For example, I know for a fact that most of my friends haven’t spent 3 hours walking around a people-filled building, shakings strangers’ hands and smiling with no underlying emotion until their face hurts.
Most of the time I wouldn’t understand what the purpose of this was, and why every single person we saw would choose to elaborate on how big I’ve gotten since they last saw me five years ago.
I’ve had to go through this a lot throughout my life. Not that it’s entirely a bad thing. The perks of enduring the monotonous activity of being a tag-along to my dad included getting to go the Kentucky Derby, The Governor’s Mansion, and numerous UK basketball games. I actually quite enjoyed these kinds of experiences, despite the fact I had to shake thirty something hands of people who pretended to really know me.
The only time I liked conversing with seemingly random adults was when I got to hear a story about my dad as a kid, or one of my grandpa. Then my smile was truly genuine.
Not until I became a teenager did I understand what all of these skills did for me: the shaking of hands, the formal and smiling visage I put on, and the nod of my head as I pretended to listen to what the adult was droning on about in my presence. I finally began to use these skills outside of the political world, and among the adults of my own community.

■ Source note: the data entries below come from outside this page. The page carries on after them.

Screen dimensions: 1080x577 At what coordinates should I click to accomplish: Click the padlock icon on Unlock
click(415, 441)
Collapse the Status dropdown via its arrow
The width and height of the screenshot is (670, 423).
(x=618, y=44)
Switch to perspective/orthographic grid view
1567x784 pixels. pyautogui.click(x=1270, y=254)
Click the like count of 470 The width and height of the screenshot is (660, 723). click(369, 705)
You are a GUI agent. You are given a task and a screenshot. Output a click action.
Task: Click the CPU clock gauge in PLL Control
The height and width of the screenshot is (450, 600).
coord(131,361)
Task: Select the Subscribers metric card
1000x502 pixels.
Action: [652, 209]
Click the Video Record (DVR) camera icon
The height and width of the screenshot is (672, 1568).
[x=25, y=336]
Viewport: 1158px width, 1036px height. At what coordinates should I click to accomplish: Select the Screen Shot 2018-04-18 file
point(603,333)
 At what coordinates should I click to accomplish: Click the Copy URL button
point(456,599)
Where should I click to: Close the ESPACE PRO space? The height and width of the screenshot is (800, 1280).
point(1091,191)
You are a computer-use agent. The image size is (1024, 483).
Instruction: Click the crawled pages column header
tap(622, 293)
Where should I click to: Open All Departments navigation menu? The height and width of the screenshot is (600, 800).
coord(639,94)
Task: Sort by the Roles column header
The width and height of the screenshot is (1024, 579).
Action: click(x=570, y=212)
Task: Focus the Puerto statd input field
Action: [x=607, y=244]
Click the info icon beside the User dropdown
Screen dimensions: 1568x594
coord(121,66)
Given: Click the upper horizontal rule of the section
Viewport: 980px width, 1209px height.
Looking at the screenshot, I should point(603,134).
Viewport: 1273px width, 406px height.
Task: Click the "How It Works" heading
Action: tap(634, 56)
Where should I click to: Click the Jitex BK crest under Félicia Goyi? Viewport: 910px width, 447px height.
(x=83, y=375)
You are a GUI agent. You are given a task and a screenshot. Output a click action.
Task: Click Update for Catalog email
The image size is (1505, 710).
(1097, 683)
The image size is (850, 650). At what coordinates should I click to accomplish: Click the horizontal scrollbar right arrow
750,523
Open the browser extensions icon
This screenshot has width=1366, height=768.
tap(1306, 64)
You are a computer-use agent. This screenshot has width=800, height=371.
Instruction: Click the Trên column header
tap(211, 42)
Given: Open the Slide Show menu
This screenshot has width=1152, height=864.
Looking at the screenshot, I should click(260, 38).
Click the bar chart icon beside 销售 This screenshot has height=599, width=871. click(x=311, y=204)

Many of my friends don’t have the experience of talking with numerous unfamiliar grownups, and it can be awkward for them just to have a conversation with a teacher or a friend’s parent. As I got older, I realized that adults actually say things worth listening to, especially some of the ones I met with my dad.
I’ll always be able to listen attentively to what people are older than me are saying, and reply back with an intelligent comment. All because I started at an early age, being the little girl I was, shaking hands two sizes bigger then my own.
And for that I want to say thanks, Dad.